Lyme is a highly contested disease with patients caught between two feuding medical societies with diametrically opposed views on the nature of the disease based on their interpretations of the same three small government studies, the most recent of which was completed 21 years ago. Most specialists have seen cases of Lyme but failed to recognize it because it can mimic so many others such as ALS, Alzheimer’s, fibromyalgia and ME/CFS. MS doesn’t just look like Lyme, in many cases it is Lyme. Infectious disease doctors are very unhappy dealing with neuro-invasive organisms such as COVID and Borrelia bacteria responsible for Lyme. Patients remain contested and diagnosis may depend on what lens the specialist is using.
The model for Lyme treatment should be TB. Complex disseminated Lyme is treatable with a combination of antibiotics to take care of the different forms this immune evasive bacteria [Borrelia burgdorferi] can take. Prof. Ying Zhang has compared current treatments with a single antibiotic to pretending to kill dandelions with a lawnmower. Unfortunately, PHAC has prioritized the preservation of the antibiotic supply over returning Canadians to health. Patients are just road kill on the way to profit for the long-term disability industry that doesn’t want to underwrite the cost of treating chronic Lyme. Death can be highly cost effective.

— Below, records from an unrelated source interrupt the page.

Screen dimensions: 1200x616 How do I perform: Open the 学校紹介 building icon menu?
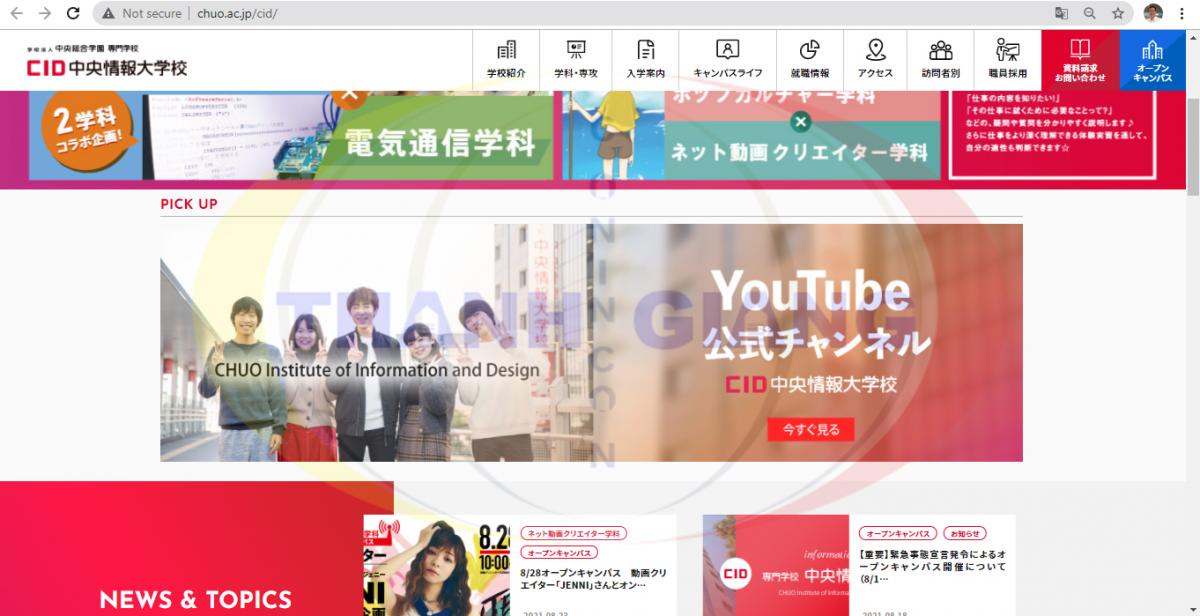tap(506, 60)
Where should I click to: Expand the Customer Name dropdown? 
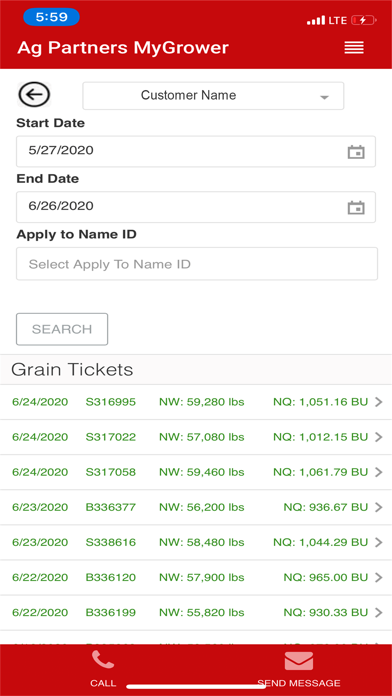(213, 95)
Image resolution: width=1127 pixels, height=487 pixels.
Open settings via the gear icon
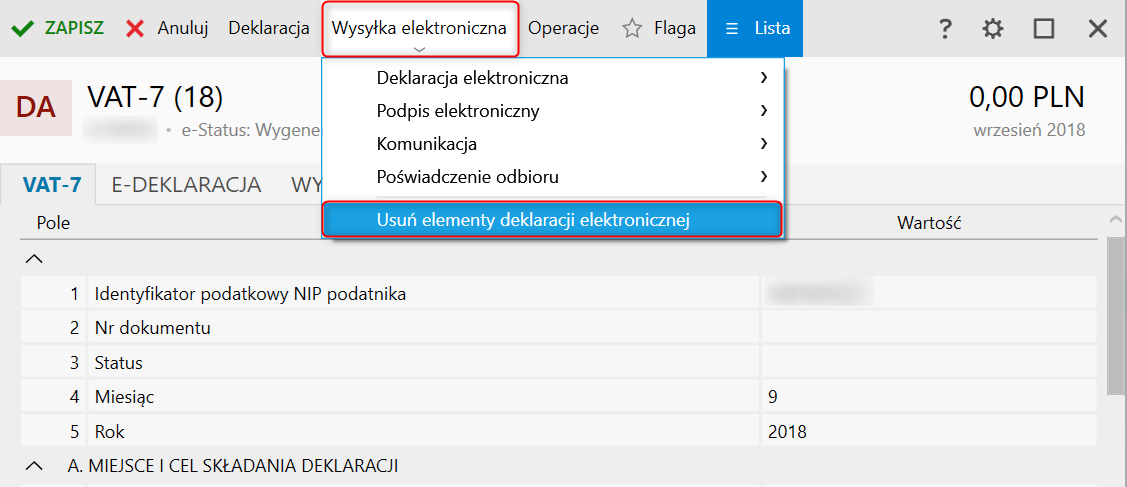(x=992, y=29)
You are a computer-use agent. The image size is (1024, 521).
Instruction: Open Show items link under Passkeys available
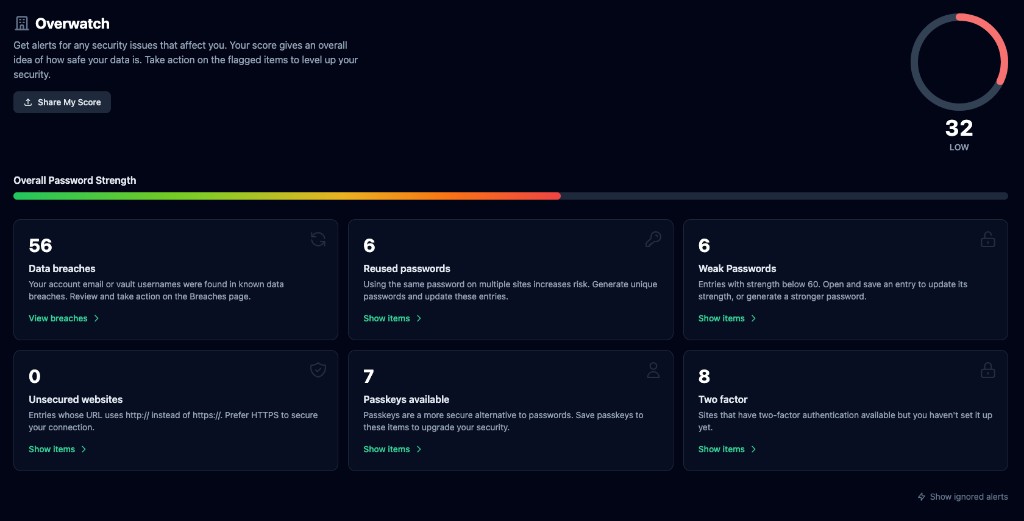pyautogui.click(x=387, y=449)
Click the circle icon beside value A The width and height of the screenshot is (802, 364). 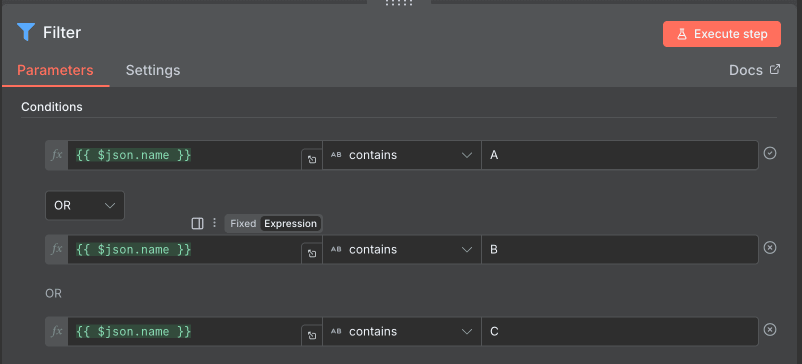click(770, 153)
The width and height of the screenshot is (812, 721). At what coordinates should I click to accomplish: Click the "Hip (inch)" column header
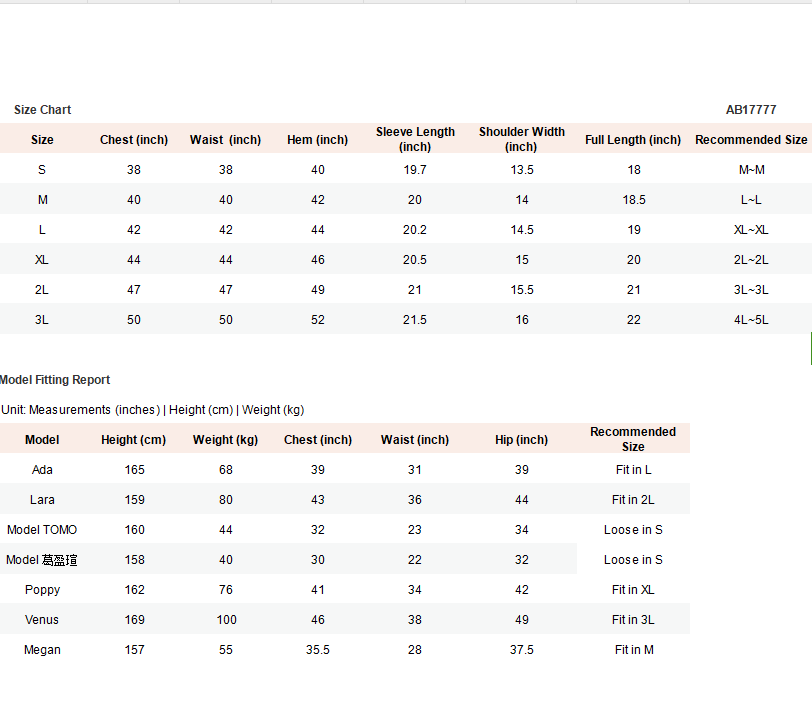(x=521, y=440)
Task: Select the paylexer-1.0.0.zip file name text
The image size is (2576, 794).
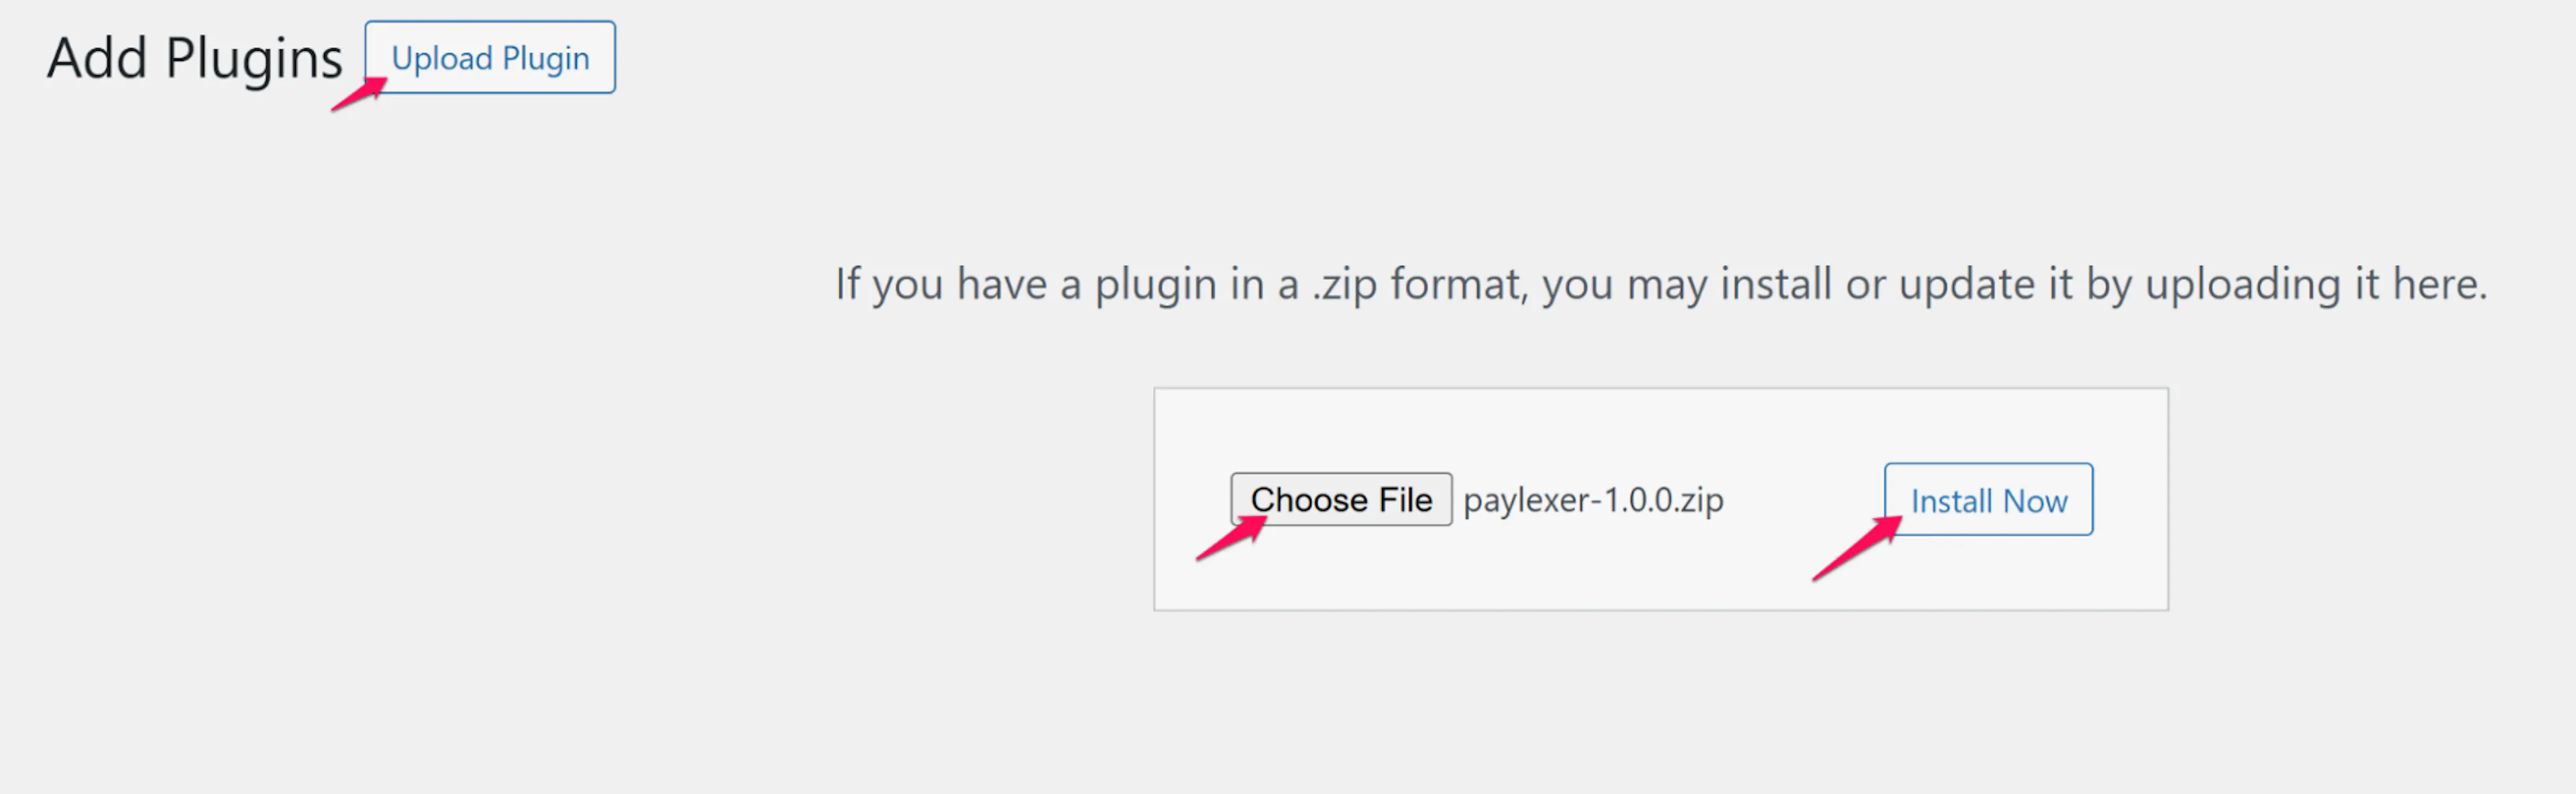Action: 1593,500
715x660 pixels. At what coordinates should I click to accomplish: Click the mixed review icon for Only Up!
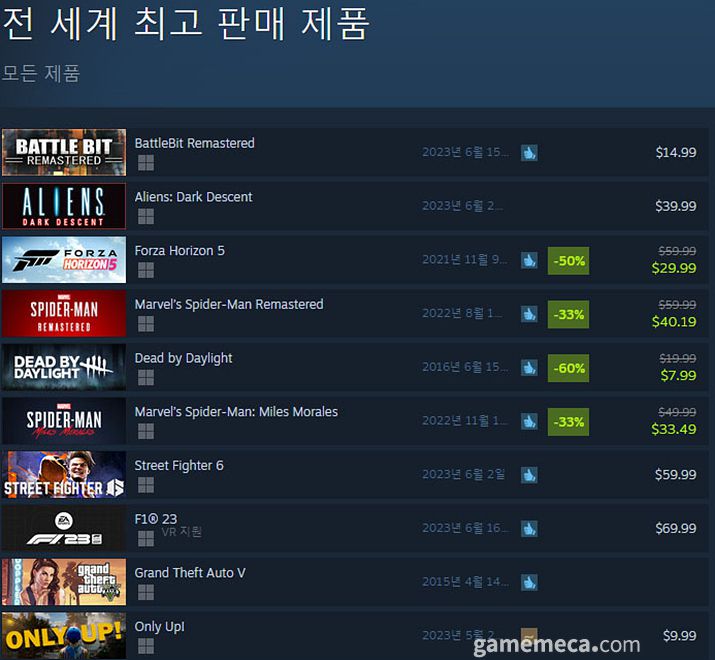point(529,635)
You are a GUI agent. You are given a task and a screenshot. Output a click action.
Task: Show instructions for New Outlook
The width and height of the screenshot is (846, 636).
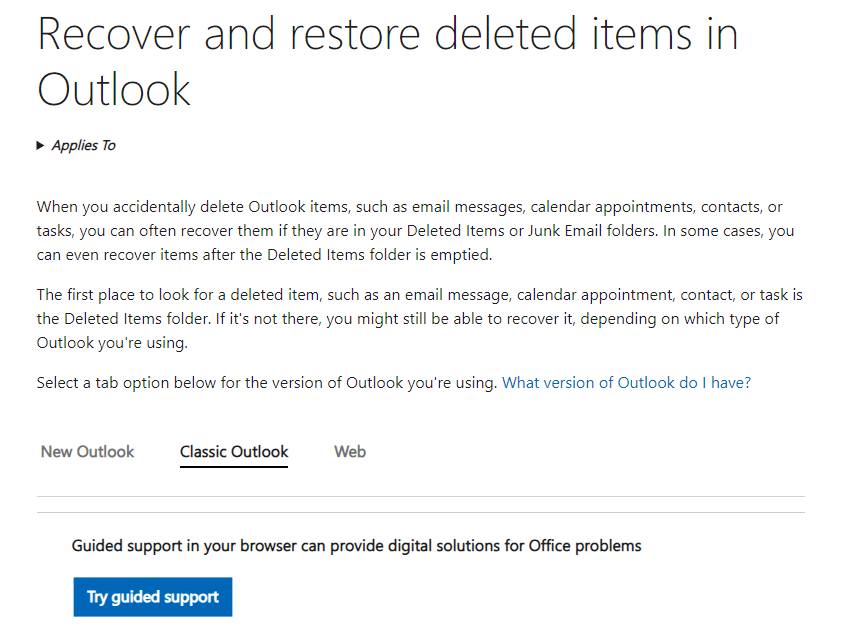click(87, 452)
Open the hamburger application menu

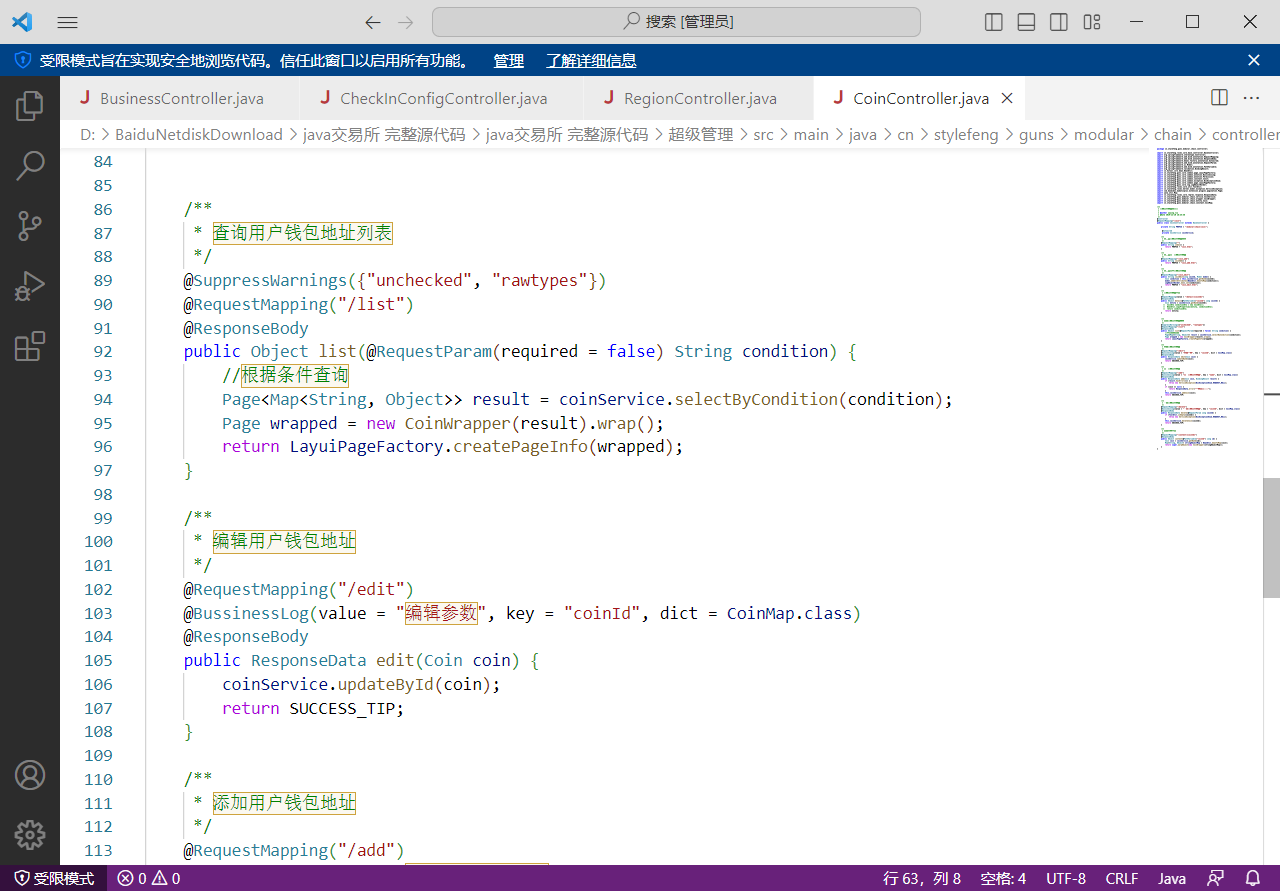68,22
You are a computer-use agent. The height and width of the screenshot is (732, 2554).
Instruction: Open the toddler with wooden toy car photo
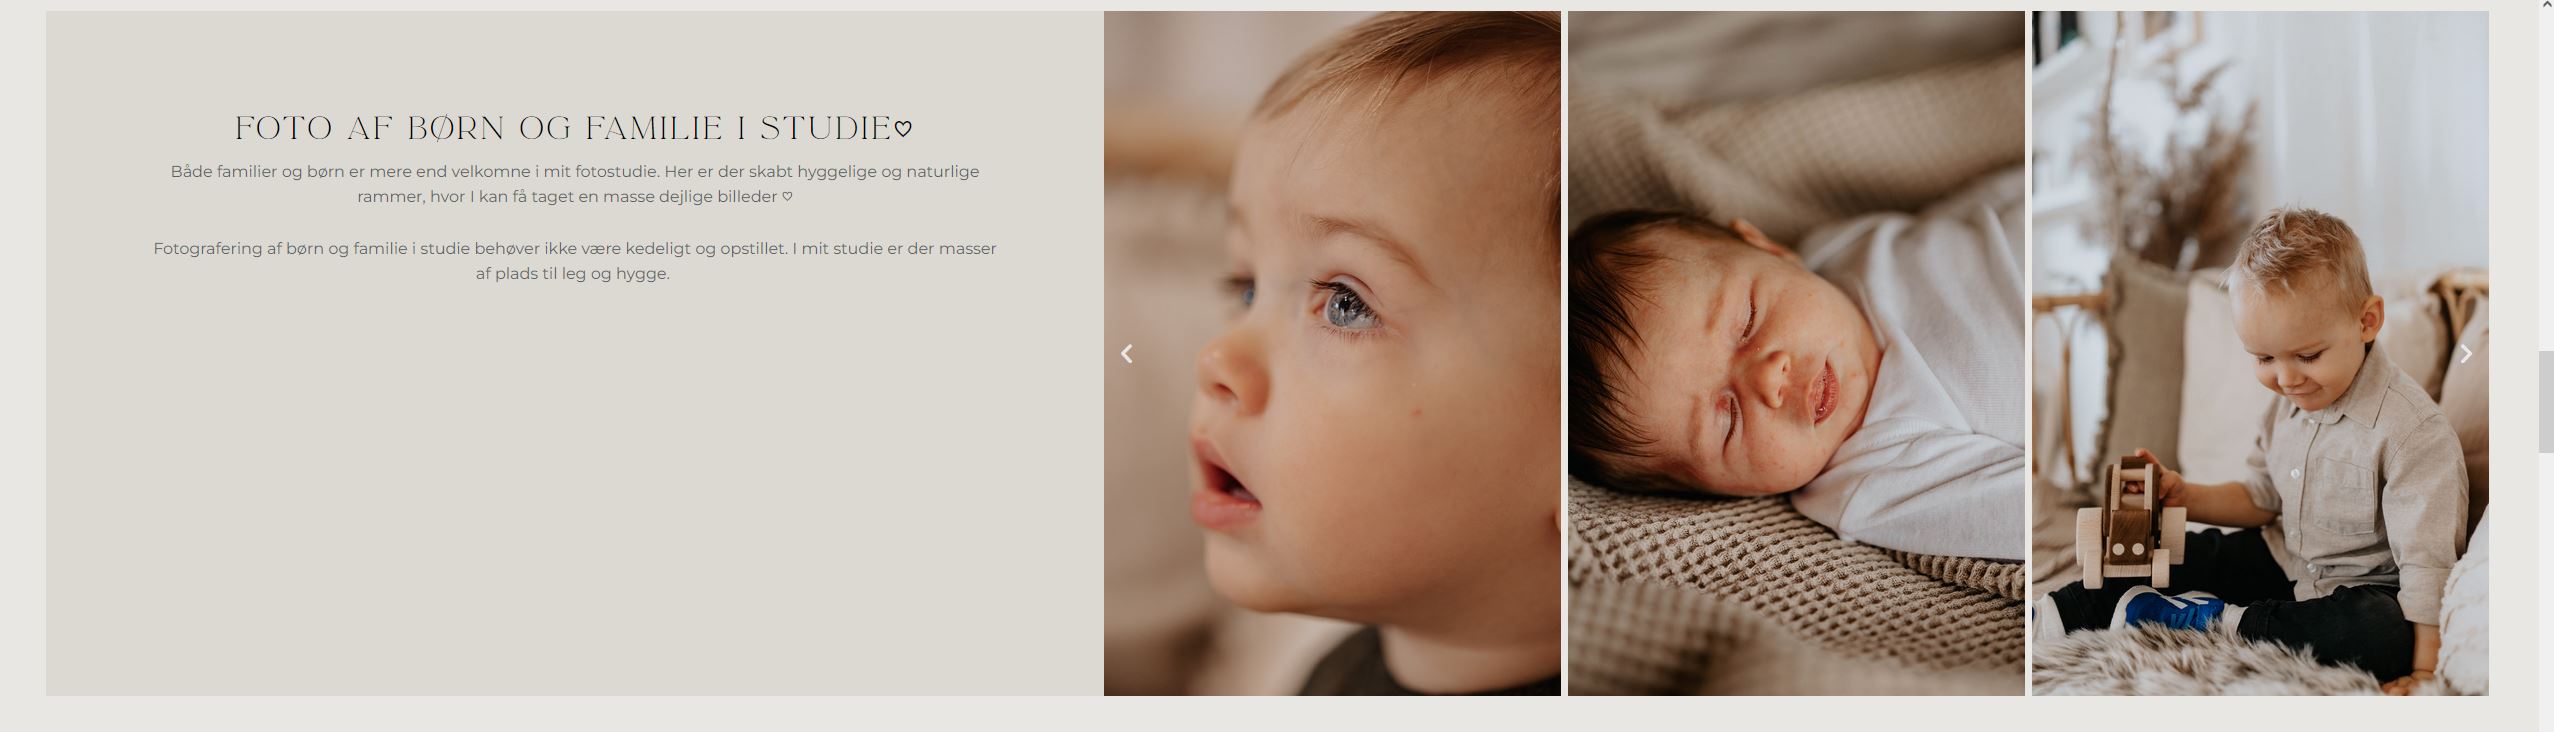click(x=2260, y=353)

Our government Ministers seem unaware that the advice they are being given is corrupted and that their advisors are actually industry lobbyists. And so it is in the Department of Health where infectious disease doctors Howard Njoo and Tam with their close ties to AMMI Canada, the IDSA, CDC and WHO advise the Minister. PHAC is now reduced to a cheerleading role of health promotion and being gate keepers of research dollars and direction administered through CIHR. They refer physicians to the private AMMI website for Lyme disease management. AMMI Canada members don’t recognize chronic Lyme, don’t treat patients with chronic Lyme and any physician in Canada that treats Lyme beyond the 10 days allowed by the restrictive IDSA guidelines risks being investigated and loss of their medical license.